**REQUIRED ACTION**. Each line from the opening of the listing below through the line that contains "value (978, 1148)" is to be output exactly as written.
======== EXERCISE DATA
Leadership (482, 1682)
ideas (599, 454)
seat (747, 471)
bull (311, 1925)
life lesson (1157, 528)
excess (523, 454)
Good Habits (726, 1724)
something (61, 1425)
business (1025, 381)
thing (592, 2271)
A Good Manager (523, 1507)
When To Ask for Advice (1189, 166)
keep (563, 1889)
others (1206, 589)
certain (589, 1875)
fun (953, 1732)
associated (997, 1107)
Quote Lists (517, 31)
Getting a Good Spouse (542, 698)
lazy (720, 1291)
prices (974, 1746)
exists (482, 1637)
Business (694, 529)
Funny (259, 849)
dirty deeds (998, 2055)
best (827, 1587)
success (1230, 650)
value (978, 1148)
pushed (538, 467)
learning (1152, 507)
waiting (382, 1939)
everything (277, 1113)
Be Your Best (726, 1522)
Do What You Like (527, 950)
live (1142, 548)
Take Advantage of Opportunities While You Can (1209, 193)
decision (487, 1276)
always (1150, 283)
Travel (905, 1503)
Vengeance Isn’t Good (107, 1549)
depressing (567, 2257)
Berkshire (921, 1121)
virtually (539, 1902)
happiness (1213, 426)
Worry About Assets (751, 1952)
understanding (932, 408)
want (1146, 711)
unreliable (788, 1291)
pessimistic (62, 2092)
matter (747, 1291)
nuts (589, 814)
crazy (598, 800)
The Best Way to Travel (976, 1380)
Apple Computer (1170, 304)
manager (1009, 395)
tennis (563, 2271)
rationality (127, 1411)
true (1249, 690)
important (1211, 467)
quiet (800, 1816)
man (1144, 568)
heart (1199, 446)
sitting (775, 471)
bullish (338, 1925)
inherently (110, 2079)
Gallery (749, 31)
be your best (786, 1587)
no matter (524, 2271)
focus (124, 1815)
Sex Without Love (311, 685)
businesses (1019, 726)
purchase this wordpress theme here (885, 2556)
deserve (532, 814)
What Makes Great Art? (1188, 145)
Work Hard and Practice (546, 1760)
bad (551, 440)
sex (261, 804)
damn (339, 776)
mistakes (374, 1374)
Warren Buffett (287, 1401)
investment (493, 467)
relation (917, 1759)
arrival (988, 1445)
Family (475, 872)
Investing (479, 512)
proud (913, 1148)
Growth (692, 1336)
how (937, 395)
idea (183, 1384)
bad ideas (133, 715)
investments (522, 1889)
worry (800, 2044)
================
**TASK SOLUTION**.
Leadership (482, 1682)
ideas (599, 454)
seat (747, 471)
bull (311, 1925)
life lesson (1157, 528)
excess (523, 454)
Good Habits (726, 1724)
something (61, 1425)
business (1025, 381)
thing (592, 2271)
A Good Manager (523, 1507)
When To Ask for Advice (1189, 166)
keep (563, 1889)
others (1206, 589)
certain (589, 1875)
fun (953, 1732)
associated (997, 1107)
Quote Lists (517, 31)
Getting a Good Spouse (542, 698)
lazy (720, 1291)
prices (974, 1746)
exists (482, 1637)
Business (694, 529)
Funny (259, 849)
dirty deeds (998, 2055)
best (827, 1587)
success (1230, 650)
value (978, 1148)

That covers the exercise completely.